[Source data]
··········

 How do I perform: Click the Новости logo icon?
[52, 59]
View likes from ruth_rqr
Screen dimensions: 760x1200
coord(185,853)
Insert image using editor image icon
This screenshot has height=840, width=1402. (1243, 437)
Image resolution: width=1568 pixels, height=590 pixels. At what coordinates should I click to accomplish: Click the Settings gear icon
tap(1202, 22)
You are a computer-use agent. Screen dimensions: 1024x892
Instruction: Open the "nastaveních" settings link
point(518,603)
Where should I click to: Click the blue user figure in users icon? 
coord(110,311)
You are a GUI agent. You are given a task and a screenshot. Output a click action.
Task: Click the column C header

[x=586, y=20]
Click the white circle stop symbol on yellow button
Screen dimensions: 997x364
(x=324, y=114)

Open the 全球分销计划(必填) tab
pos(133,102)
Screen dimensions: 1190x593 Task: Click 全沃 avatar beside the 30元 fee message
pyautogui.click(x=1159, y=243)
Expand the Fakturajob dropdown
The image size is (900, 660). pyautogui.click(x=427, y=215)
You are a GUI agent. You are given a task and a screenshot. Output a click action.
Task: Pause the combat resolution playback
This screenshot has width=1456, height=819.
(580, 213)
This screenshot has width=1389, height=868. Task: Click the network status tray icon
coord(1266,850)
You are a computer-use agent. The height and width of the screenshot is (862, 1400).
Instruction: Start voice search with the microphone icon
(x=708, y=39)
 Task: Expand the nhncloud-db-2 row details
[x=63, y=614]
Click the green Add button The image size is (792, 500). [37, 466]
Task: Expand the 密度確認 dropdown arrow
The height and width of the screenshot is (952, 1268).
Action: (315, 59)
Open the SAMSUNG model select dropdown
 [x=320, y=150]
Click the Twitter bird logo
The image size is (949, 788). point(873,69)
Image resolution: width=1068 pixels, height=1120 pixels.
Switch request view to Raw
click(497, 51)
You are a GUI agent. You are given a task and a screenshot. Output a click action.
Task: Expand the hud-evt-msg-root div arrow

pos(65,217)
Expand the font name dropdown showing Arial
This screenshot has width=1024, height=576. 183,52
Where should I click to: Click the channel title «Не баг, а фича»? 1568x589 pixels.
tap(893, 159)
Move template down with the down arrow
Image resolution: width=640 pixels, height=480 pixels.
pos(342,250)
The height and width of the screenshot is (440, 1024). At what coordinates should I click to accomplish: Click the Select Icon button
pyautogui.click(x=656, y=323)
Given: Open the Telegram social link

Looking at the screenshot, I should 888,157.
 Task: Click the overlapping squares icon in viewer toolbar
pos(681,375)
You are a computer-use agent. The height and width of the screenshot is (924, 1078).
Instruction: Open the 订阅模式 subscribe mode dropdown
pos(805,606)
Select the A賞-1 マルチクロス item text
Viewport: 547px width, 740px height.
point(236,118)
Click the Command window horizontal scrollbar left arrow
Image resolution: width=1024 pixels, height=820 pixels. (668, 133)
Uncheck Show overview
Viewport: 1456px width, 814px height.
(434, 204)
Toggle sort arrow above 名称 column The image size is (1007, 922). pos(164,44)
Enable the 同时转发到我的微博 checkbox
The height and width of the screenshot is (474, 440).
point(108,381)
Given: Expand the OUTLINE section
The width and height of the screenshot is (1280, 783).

··········

* **AIM OF THE EXERCISE**
Retype all of the entries above character for character, keeping every line in its original order.

* **RESPONSE TO THIS EXERCISE**
 How do I perform: Click the Новости logo icon?
[52, 59]
View likes from ruth_rqr
Screen dimensions: 760x1200
coord(185,853)
Insert image using editor image icon
This screenshot has height=840, width=1402. (1243, 437)
Image resolution: width=1568 pixels, height=590 pixels. At what coordinates should I click to accomplish: Click the Settings gear icon
tap(1202, 22)
You are a computer-use agent. Screen dimensions: 1024x892
Instruction: Open the "nastaveních" settings link
point(518,603)
Where should I click to: Click the blue user figure in users icon? 
coord(110,311)
You are a GUI agent. You are given a task and a screenshot. Output a click action.
Task: Click the column C header

[x=586, y=20]
Click the white circle stop symbol on yellow button
Screen dimensions: 997x364
(x=324, y=114)

Open the 全球分销计划(必填) tab
pos(133,102)
Screen dimensions: 1190x593 Task: Click 全沃 avatar beside the 30元 fee message
pyautogui.click(x=1159, y=243)
Expand the Fakturajob dropdown
The image size is (900, 660). pyautogui.click(x=427, y=215)
You are a GUI agent. You are given a task and a screenshot. Output a click action.
Task: Pause the combat resolution playback
This screenshot has width=1456, height=819.
(580, 213)
This screenshot has width=1389, height=868. Task: Click the network status tray icon
coord(1266,850)
You are a computer-use agent. The height and width of the screenshot is (862, 1400).
Instruction: Start voice search with the microphone icon
(x=708, y=39)
 Task: Expand the nhncloud-db-2 row details
[x=63, y=614]
Click the green Add button The image size is (792, 500). [37, 466]
Task: Expand the 密度確認 dropdown arrow
The height and width of the screenshot is (952, 1268).
Action: (315, 59)
Open the SAMSUNG model select dropdown
 [x=320, y=150]
Click the Twitter bird logo
The image size is (949, 788). point(873,69)
Image resolution: width=1068 pixels, height=1120 pixels.
Switch request view to Raw
click(497, 51)
You are a GUI agent. You are given a task and a screenshot. Output a click action.
Task: Expand the hud-evt-msg-root div arrow

pos(65,217)
Expand the font name dropdown showing Arial
This screenshot has width=1024, height=576. 183,52
Where should I click to: Click the channel title «Не баг, а фича»? 1568x589 pixels.
tap(893, 159)
Move template down with the down arrow
Image resolution: width=640 pixels, height=480 pixels.
pos(342,250)
The height and width of the screenshot is (440, 1024). At what coordinates should I click to accomplish: Click the Select Icon button
pyautogui.click(x=656, y=323)
Given: Open the Telegram social link

Looking at the screenshot, I should 888,157.
 Task: Click the overlapping squares icon in viewer toolbar
pos(681,375)
You are a computer-use agent. The height and width of the screenshot is (924, 1078).
Instruction: Open the 订阅模式 subscribe mode dropdown
pos(805,606)
Select the A賞-1 マルチクロス item text
Viewport: 547px width, 740px height.
point(236,118)
Click the Command window horizontal scrollbar left arrow
Image resolution: width=1024 pixels, height=820 pixels. (668, 133)
Uncheck Show overview
Viewport: 1456px width, 814px height.
(434, 204)
Toggle sort arrow above 名称 column The image size is (1007, 922). pos(164,44)
Enable the 同时转发到我的微博 checkbox
The height and width of the screenshot is (474, 440).
point(108,381)
Given: Expand the OUTLINE section
The width and height of the screenshot is (1280, 783).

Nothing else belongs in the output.